Mgr de Ségur répond aux objections contre la religion (32)

Mgr De SégurObjection : Dieu n’a pas besoin de mes prières. Il sait bien ce qui m’est nécessaire sans que je le lui demande.

Réponse : Oui, certes, il le sait ; mais vous auriez tout à fait tort de conclure de là que vous pouvez vous dispenser de prier.

Le bon Dieu n’a pas besoin de vos prières, il est vrai.

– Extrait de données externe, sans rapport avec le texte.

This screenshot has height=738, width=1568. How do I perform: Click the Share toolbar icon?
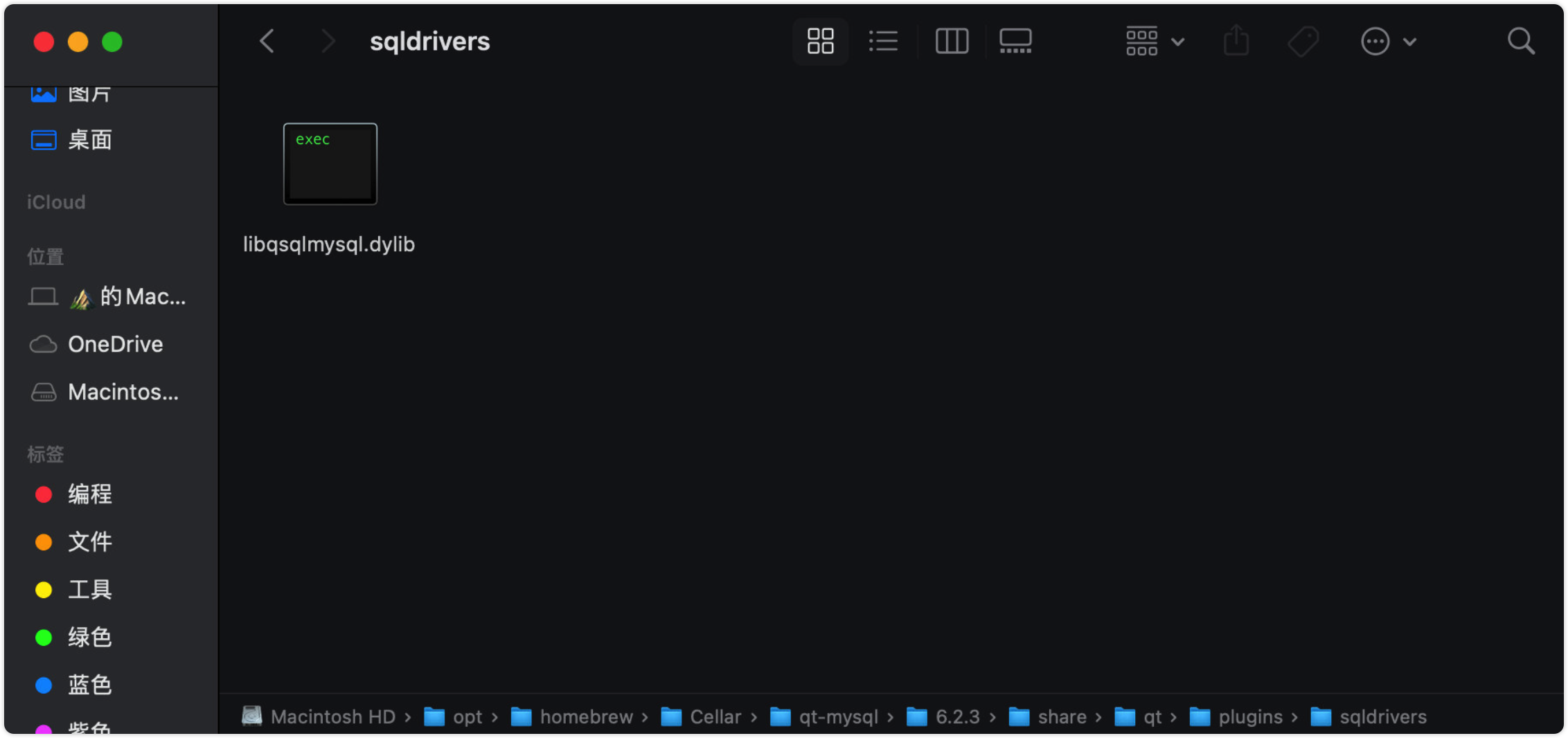click(x=1236, y=42)
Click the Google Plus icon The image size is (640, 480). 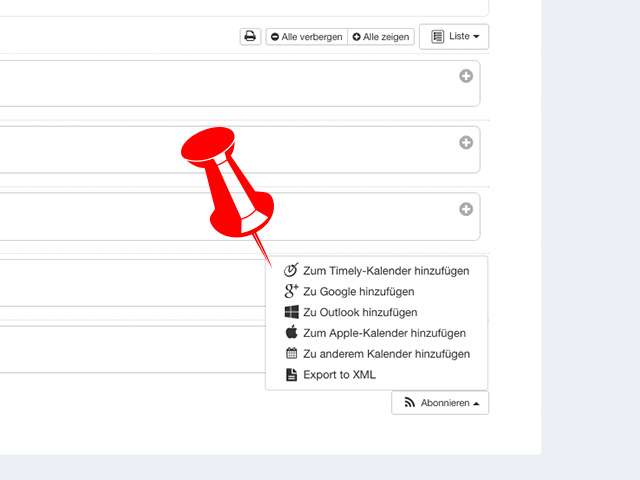[x=291, y=291]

Vos prières et vos hommages ne changent en rien sa béatitude immuable… Mais il les exige de vous, ces hommages, ces adorations, ces actions de grâces, ces prières; parce que vous, sa créature et son enfant, vous les lui devez.

Votre pensée, dont il est l’auteur, il y a droit ; il veut que vous la dirigiez vers lui ; et ce cœur, qu’il vous a donné, il a droit également à son amour, et il veut que, par l’amour, vous le lui rendiez librement.

Dieu sait tous vos besoins. C’est encore très-vrai. Aussi n’est-ce point pour les lui apprendre qu’il faut que vous les lui exposiez. C’est afin que vous ne perdiez pas la vue de votre impuissance sans son secours ; c’est afin de vous rappeler sans cesse votre dépendance.

C’est pour vous qu’est ordonnée la prière, non pas pour lui. Il veut que vous priez, d’abord, parce qu’il est juste que vous adoriez votre Dieu, que vous pensiez à celui qui pense sans cesse à vous, que vous aimiez celui qui est le bien suprême et votre excellent bienfaiteur; et ensuite, parce qu’il est bon, utile et même nécessaire pour vous de prier.

Quoi de plus grand, quoi de plus doux, de plus simple, de plus facile que la prière!

C’est la plus noble occupation de l’homme en ce monde ; c’est ce qui ennoblit, relève et rend dignes d’un être raisonnable toutes nos autres occupations.

C’est la pensée humaine s’appliquant à Dieu, son plus digne objet.

C’est le cœur s’unissant au Dieu d’infinie bonté, d’infinie perfection, d’infini amour, qui peut seul pleinement le satisfaire.

C’est l’enfant qui parle à son père bien-aimé.

C’est l’ami qui converse familièrement avec son ami.

C’est le coupable pardonné qui remercie tendrement son Sauveur; c’est le pécheur faible et infirme, qui demande miséricorde au Dieu qui a dit : « Jamais je ne rejetterai celui qui vient à moi. »

La prière est la consolation de toutes nos peines. C’est le trésor de notre bonheur intime, que rien ne peut nous ravir. Car la prière est en nous; elle est nous-mêmes. C’est nous-mêmes pensant à Dieu et aimant Dieu.

Il en est de la prière comme de l’amour de Dieu. C’est une si douce chose que le bon Dieu, en nous en imposant l’obligation, ne fait que nous commander d’être heureux.

Aussi Notre-Seigneur Jésus-Christ qui est venu en ce monde pour nous rendre heureux en nous rendant bons, ne recommande-t-il rien tant que la prière: « Priez sans cesse, dit-il, et ne vous lassez point. » C’est-à-dire, habituez votre âme à penser à Dieu et à l’aimer par-dessus toutes choses. La prière est le fond de la vie chrétienne.

Priez donc, et de bon cœur; non point seulement de bouche, mais du fond de l’âme. Soyez fidèle, au commencement et à la fin du jour, à rendre au bon Dieu votre hommage filial (1). Priez dans vos peines; priez dans vos dangers; priez dans vos tentations. Priez après vos fautes, pour en obtenir le pardon. Priez dans les principales circonstances de votre vie. Mêlez la prière à vos actions journalières. Avec elle rien n’est petit devant Dieu; avec elle rien n’est perdu pour le Paradis. Vous serez pur et bon, si vous pratiquez la prière. Votre cœur sera dans la paix. Au milieu des misères de la vie, vous aurez cette joie intérieure qui en adoucit les amertumes ; et quand le temps de votre épreuve sera terminé, vous recueillerez au centuple le fruit de votre fidélité.

 (1) « N’attendez rien, disait un jour saint Vincent de Paul, d’un homme qui ne fait point ses prières matin et soir, »

Source : Réponses courtes et familières aux objections les plus répandues contre la religion – Mgr de Ségur –  ESR.